Second, OS/2 does not work with the majority of PCs now in use. OS/2 requires a PC to be equipped with an Intel 80286 or an 80386 central processing unit. The IBM PC/AT and most of IBM's new Personal System/2 models qualify, but the millions of IBM PCs and XTs and compatibles would have to be replaced or modified to use the new operating system.

Several companies, including IBM, continue to make inexpensive machines that will not be compatible with OS/2. As a result, lots of people will continue to use the old MS-DOS operating system. But that might not be so bad. Recent developments have breathed new potential into the old MS-DOS.
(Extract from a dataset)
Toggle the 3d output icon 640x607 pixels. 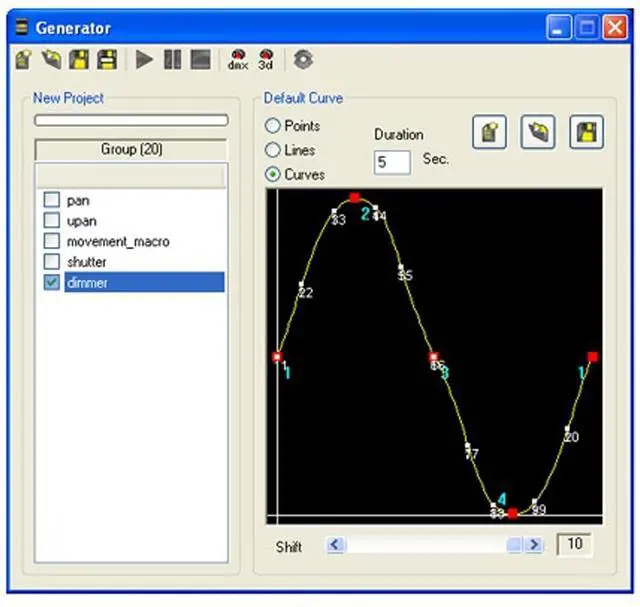(266, 59)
In August, Lotus Development, Intel and Microsoft announced a new software "specification" that makes it possible for a PC to use more than 640K of memory--in theory, up to 32 megabytes--provided that the PC is equipped with the proper memory expansion card and enough memory chips.

The specification is called LIM 4.0, after the initials of its sponsors. The most practical use of the new specification is to run, with special software, several programs at a time, a practice known as multi-tasking. You could, for example, sort a database and transfer information from a company mainframe while you are writing a report. A spreadsheet program could be sitting idly in the background, ready to use at the touch of a key.

The specification, as a set of programming rules, is neither hardware nor software. To take advantage of it, you again must use application programs that have been written, or modified, to be compatible. Your current software probably isn't compatible, but future versions of Lotus 1-2-3, WordPerfect and dBase III, among others, are supposed to be. The new specification is a revision of an older LIM standard that enabled certain programs, including Lotus 1- 2-3, to access large data files.

Before you get too excited about LIM 4.0, consider the additional hardware and software you may have to buy. To use the new specification, your computer must be equipped with a compatible memory board--not all are, so be sure to check with your dealer or manufacturer.

While some users will switch to the OS/2 operating system, millions of others will be pleased that their old computers, and modified versions of their current software, will work even better.